I liked reading this book. It could have been incredibly saccharine and heavy handed but Grace has enough hardness to her that she doesn’t become a stranded damsel. She is more than capable of handling the challenges that have been sent her way. I appreciated that we got to see Grace rebuilding her life on her own before the reappearance of Gene – it showcased her strength, her abilities and served to foreshadow how Grace could react should her life fall apart again.

This time Grace isn’t content to live the life that other people think should be good enough.

What does the book say about being a wife?

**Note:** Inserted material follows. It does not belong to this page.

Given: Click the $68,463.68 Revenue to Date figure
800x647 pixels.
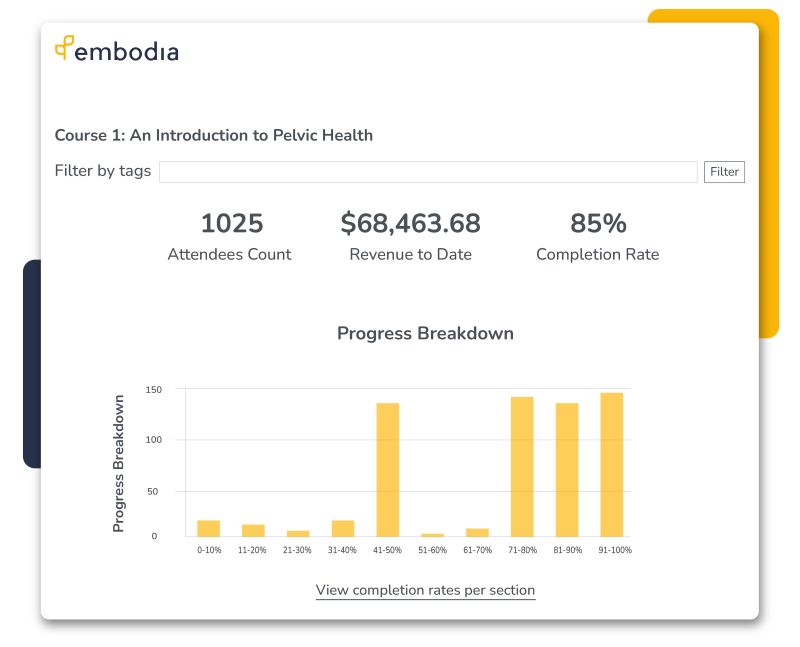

For a lot of the book, Grace isn’t a wife. She navigates her life in the aftermath of her marriage, when a natural disaster has robbed her of all of the material possessions and status she was supposed to want. In many ways, Grace is freed from her status as a wife. When she is married, she is unsure of what she wants and there is a certain inevitability to her days.

Her and Gene’s marriage is not a love match, they met and her mother urged her to marry him as he would be able to give her the kind of life that would be easy. Her mother also feels a certain relief in her widowhood, her husband having died in the course of his work as a fisherman. Grace’s mother doesn’t understand why Grace questions her life at all. For her it is simple: a husband provides and a wife makes a nice home.

I think Grace was traumatized by the death of her father and the withdrawal of her mother and she saw Gene as a way to have her own life. But that life isn’t what she thought it would be, probably because it was missing any kind of affection. Freed from the constraints of her marriage (albeit under fairly tragic circumstances), Grace is able to learn who she is and what she wants.

When Gene returns, he destroys all of that. He is horribly disfigured, angry, violent and crass. The aggressive tendencies he had already displayed towards her in the Before, are no longer disguised and in an effort to protect her children, Grace allows Gene to take his anger out on her. Mostly it seems like The Stars Are Fire is saying that being a wife is suffocating and horrible and one shouldn’t get married young to people who are virtual strangers. It is only once Grace gets to live her own life as a single person that she finds any kind of happiness.

Be sure to visit the other blogs and get in on the discussion! Join us in February when we read They Were Sisters by Dorothy Whipple.

12 thoughts on “Literary Wives: The Stars Are Fire

  1. I really appreciate your emphasis on Grace learning to care for herself and her children on her own. I agree that was the time when she was happiest,though I think she kept trying to tell herself she was or should be happy before the fire.

    • Grace is basically still a child herself. She never got the time or space to figure what she likes and dislikes before joining her life to another person. I liked watching her figure her own life out, realize how capable she was.

  2. I love that it seems like I’m reading about different books when I read through the literary wives book club reviews. It’s a big buddy read, and everyone takes something different away from it. You write really nice reviews, Eva. I wish you reached out more to my blog, too. ♥️

    • It’s so interesting to see how we all read the same book. Different people, different experiences!
      You’re completely right about reaching out to more blogs! I’ve been hopeless. Getting posts up seems to be as much as I can manage at the moment and even then, it’s not as often as I would like. I’m trying. It’s a work in progress!

  3. For some reason I didn’t get the impression that Gene was a bad guy before the fire (except for that one incident in bed – albeit a serious one). But there must have been a seed of something there, because Grace just couldn’t seem to relax around him. However, like you said, she was so young and didn’t really know marriages aren’t supposed to be like that.

    I thought this was a good read, but it was definitely a little too predictable. And not quite deep enough.